There’s something else that I would like to point out; something that is just as old as the institution of marriage itself: the irrepressible tendency of the woman to marry that man who can make the more attractive socio-economical offer. She makes an almost genuine connection between his social status and his testosterone level. If you suggest it’s all about her mind tricks, she won’t believe you. She’s in love. That’s right, she is in love, without previously
falling in it; she
jumped on it. And she would make everything that’s womanly possible to make
him fall for her. If she succeeds (and she often does), he’s a lost cause. A woman has no mercy for victims; at the same time, no one knows better than her to get the victim out of the cruelest tyrant, and show it to the whole world. A woman can convince every man in the world that he needs her help. Badly.
The man, at his turn, lost his focus. A heavily career-oriented guy will get the blame for his computer addicted kids and for his wife’s love affairs. A family father will get the blame for every single luxury car the family couldn’t afford, as well as for a badly done laundry.
I am not a specialist in the history of domestic ideas, but my guess would be that there have never been so many contradictions in the social institution of marriage as there are today. On one hand, we experience a crisis of marital conventions, and on the other hand, nothing scares us most than the freestyle-marriage. We deny the rules, but we can’t get personal either. Fewer and fewer married people feel responsible for each other’s weaknesses. Whenever a weak point comes out, they prefer to lick their wounds in solitude; on the other side of the bed, they suspect a half-sleeping hunter.
Marriage has become a jungle. And the only rule in use is, of course, the jungle rule. You are not supposed to fall, get weak, get drunk or get sick. Unless you want to get killed or, worse, mutilated and shown in the market place as an handicapped freak, on Sundays, when people come back from church.
What a woman wants from a man after she marries him, is unforeseeable, even to herself. Her desires change from day to day, from trend to trend. She has never been more unpredictable; or more feared. What a man wants, it’s irrelevant. He just tries to react, run or rage against. He might not look like a natural born victim, but with a little help from her friends, he will discover deep in himself some amazing innate abilities for turning into one.
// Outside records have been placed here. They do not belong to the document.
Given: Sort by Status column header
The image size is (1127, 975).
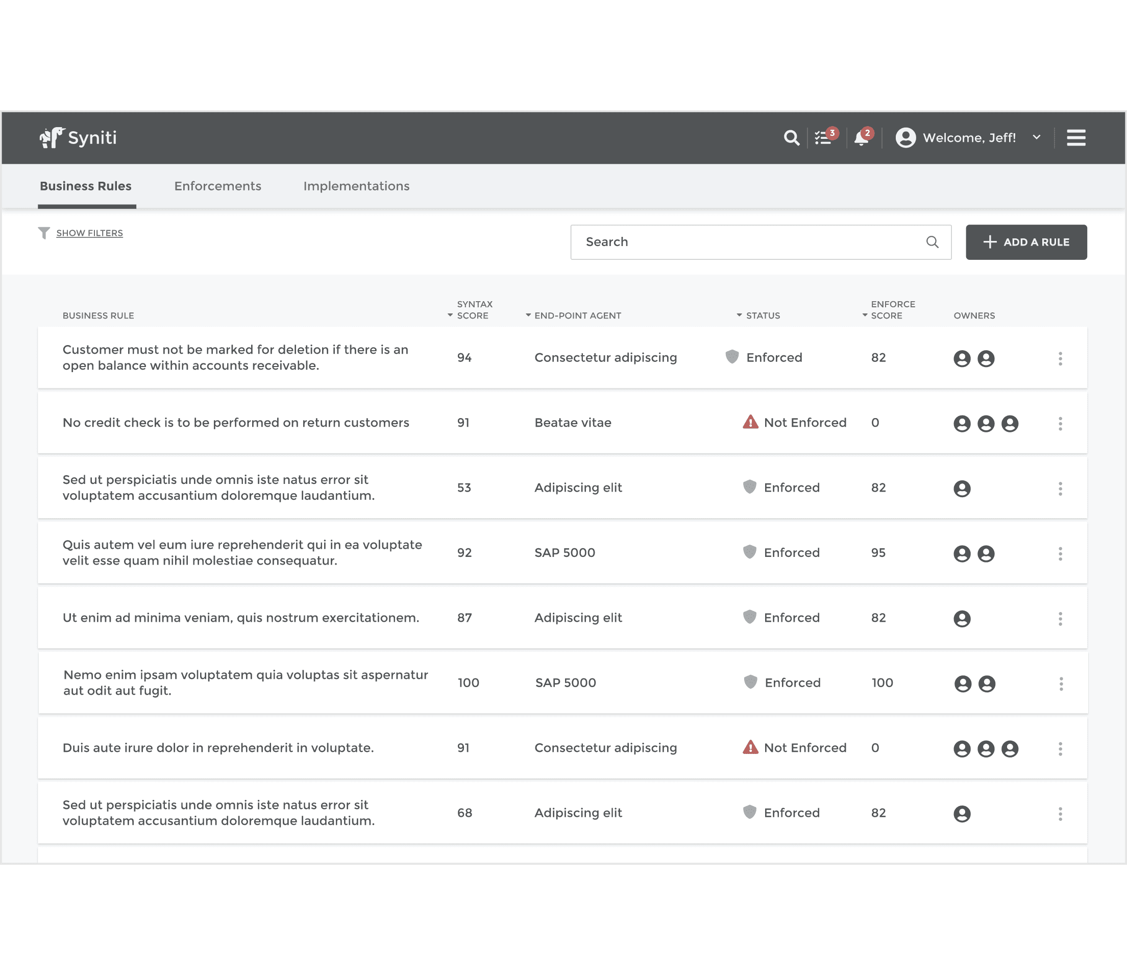Looking at the screenshot, I should tap(762, 316).
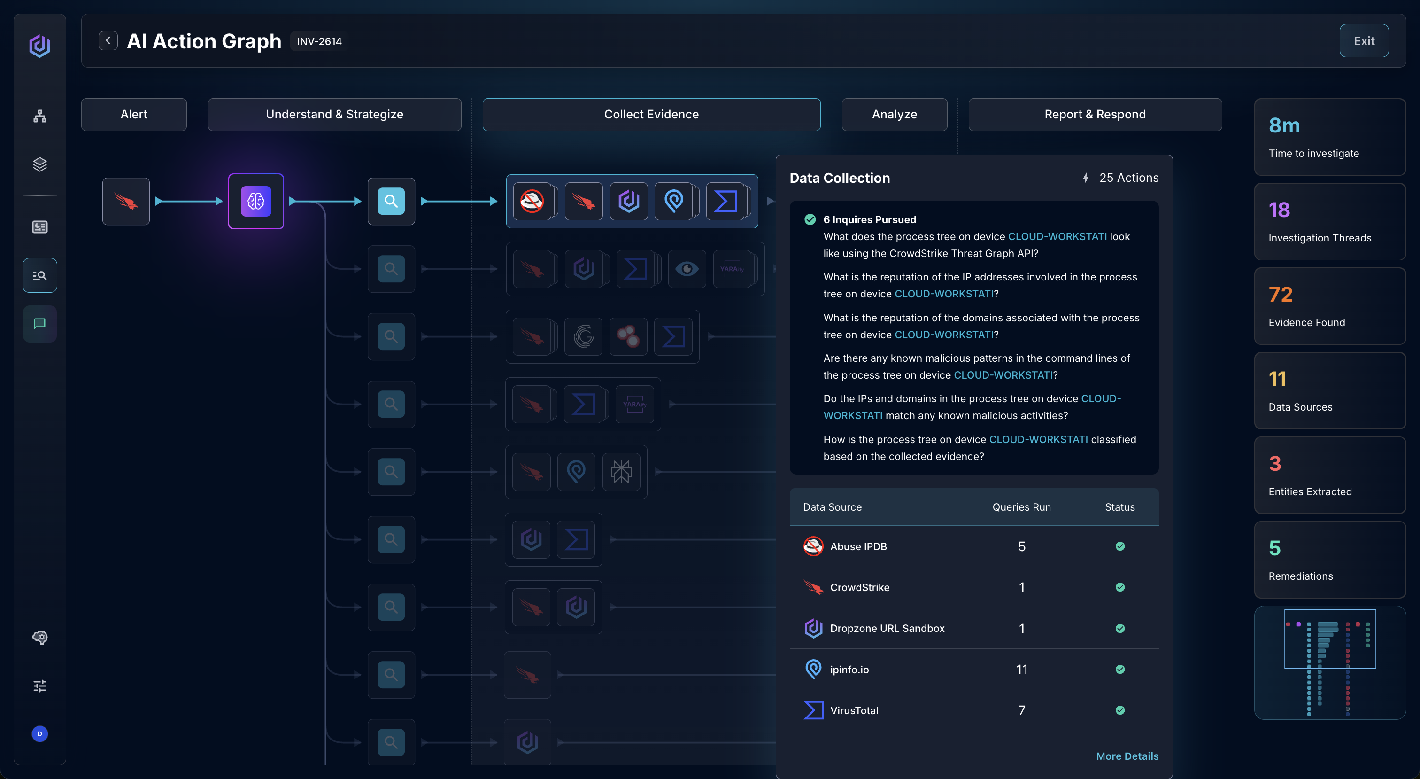This screenshot has width=1420, height=779.
Task: Click the back chevron beside AI Action Graph
Action: coord(108,41)
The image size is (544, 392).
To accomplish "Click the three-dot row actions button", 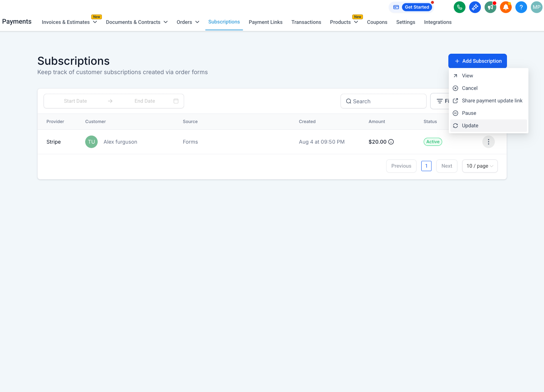I will (488, 142).
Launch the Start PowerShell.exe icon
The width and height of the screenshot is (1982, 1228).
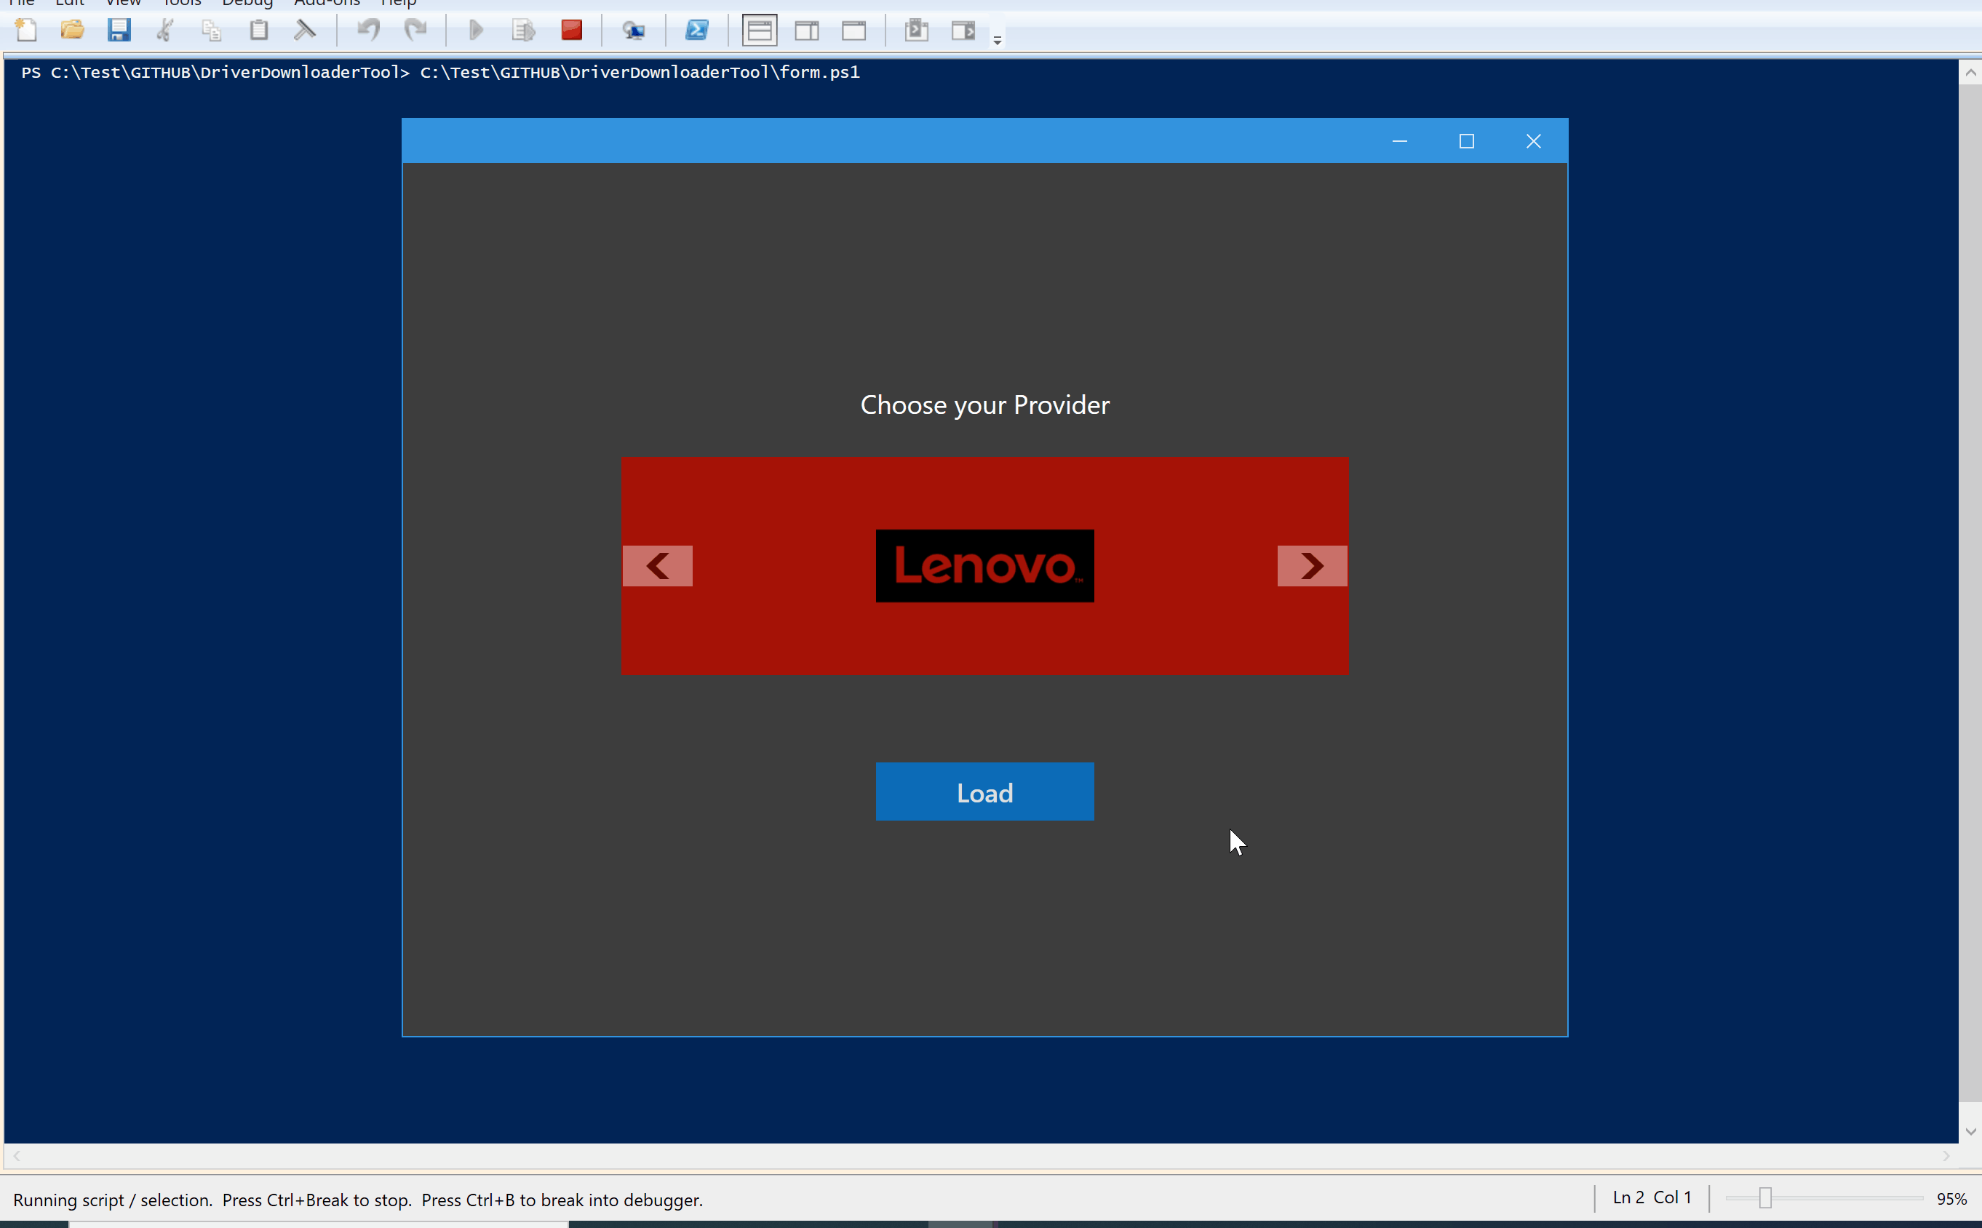(x=697, y=31)

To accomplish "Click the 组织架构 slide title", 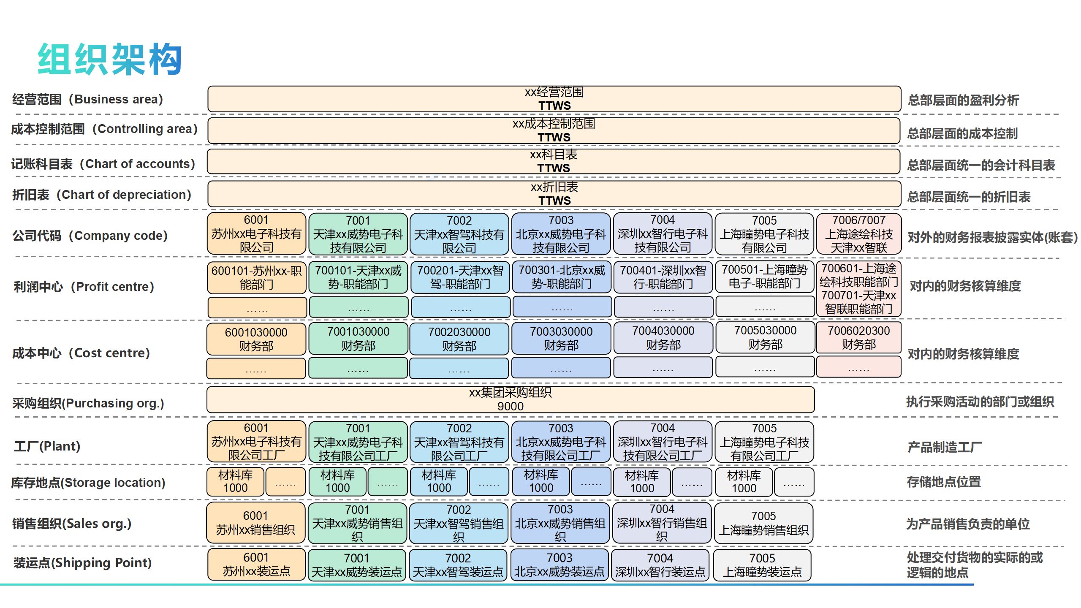I will (110, 59).
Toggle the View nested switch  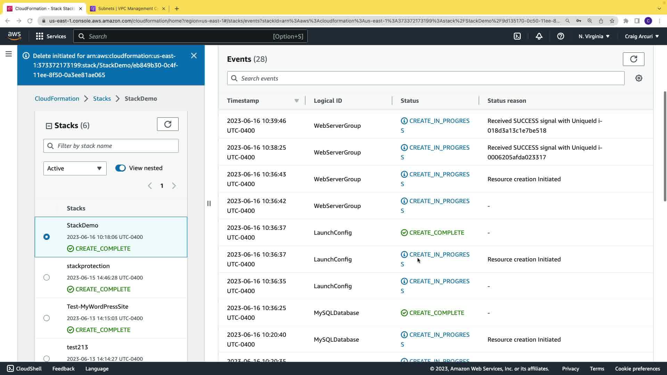click(121, 168)
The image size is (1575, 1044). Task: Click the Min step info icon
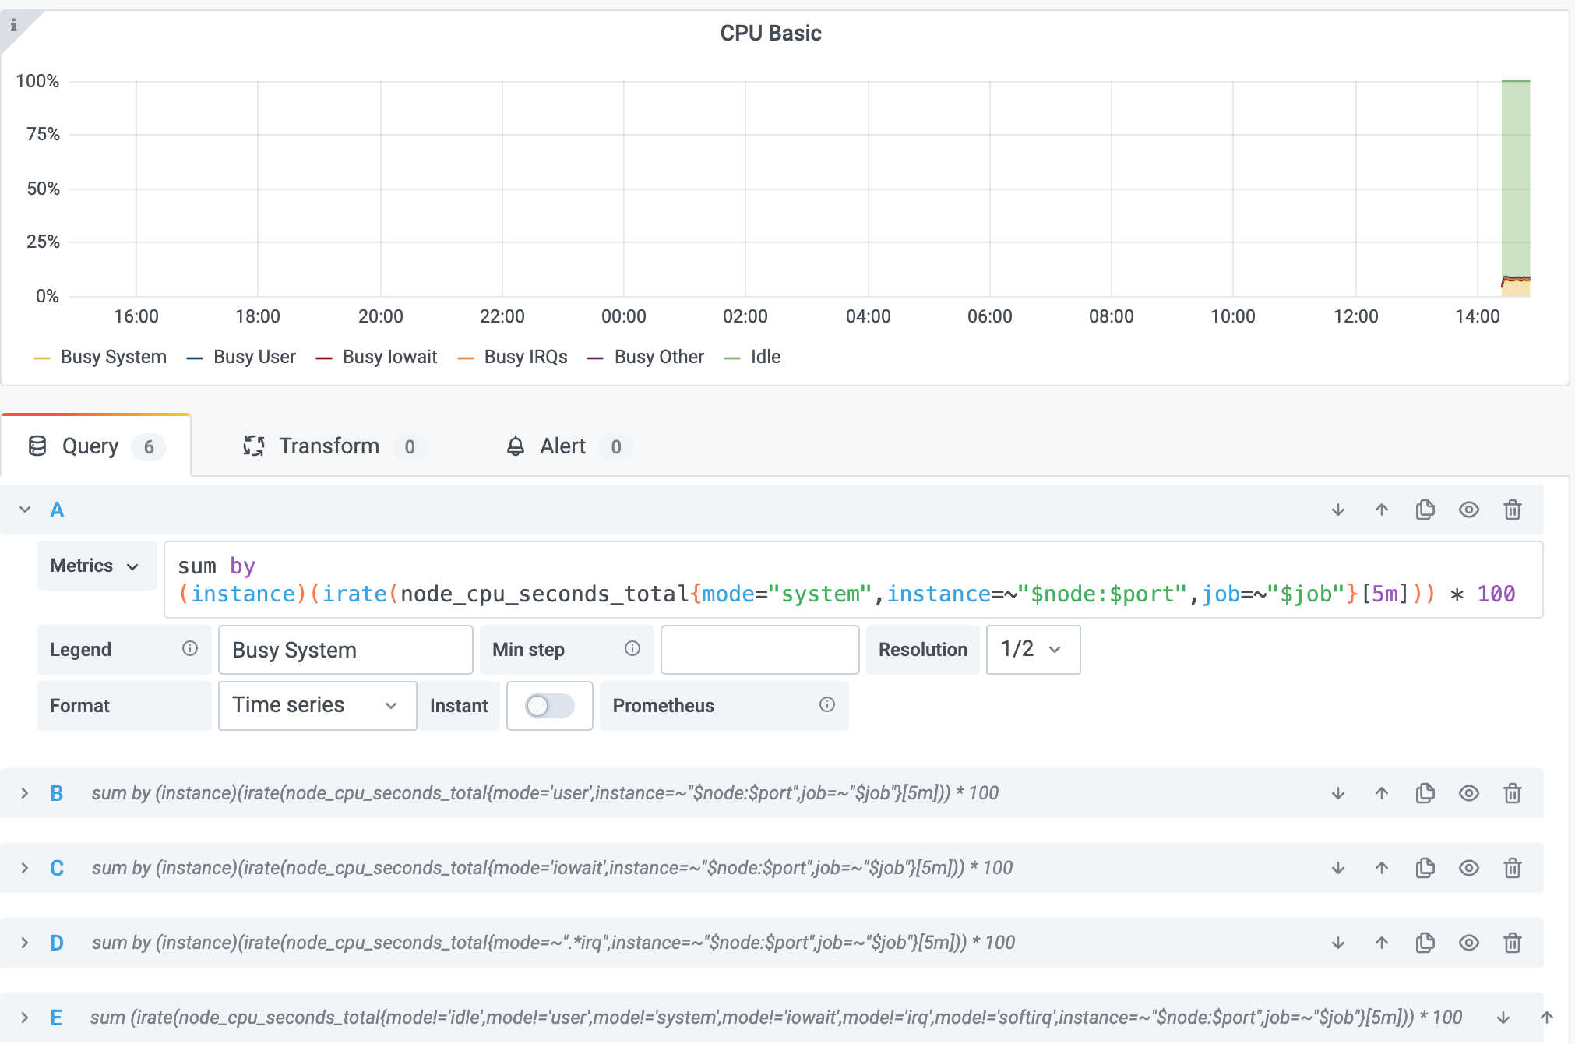click(x=632, y=649)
Epilogue: I don’t expect my readers to agree with me. Each of us have access to different truths and realities, don’t we? At least that’s what the postmodern philosophy tells us. I am a little bit tired of all this hysterical, overexposed subjectivity, to be honest. It’s a worn out perspective. It gets weaker, and more ridiculous, with every day. As Leon Wieseltier wrote, you just can’t understand the world from the perspective of a personal wound. We perhaps need an “objectivizer”. And a little bit of honesty; not much, about a teardrop-size would be just enough.
The other day I thought of a definition of truth (and I honestly apologize for being so daring): the truth is a scale representation of a certain dimension of the world. If I was a bad cartographer of the woman’s role in modern marriage, I’m sorry. That’s the geography I had access to.
PS: New drawing above: “What Am I Thinking Of”.
PS2: Yesterday evening I’ve watched the Rolling Stone’s dvd Bridges to Babylon (1997). Deeply impressed. It might be the best RS dvd ever. And Keith has his biggest fan in me. Can he read these days, I wonder?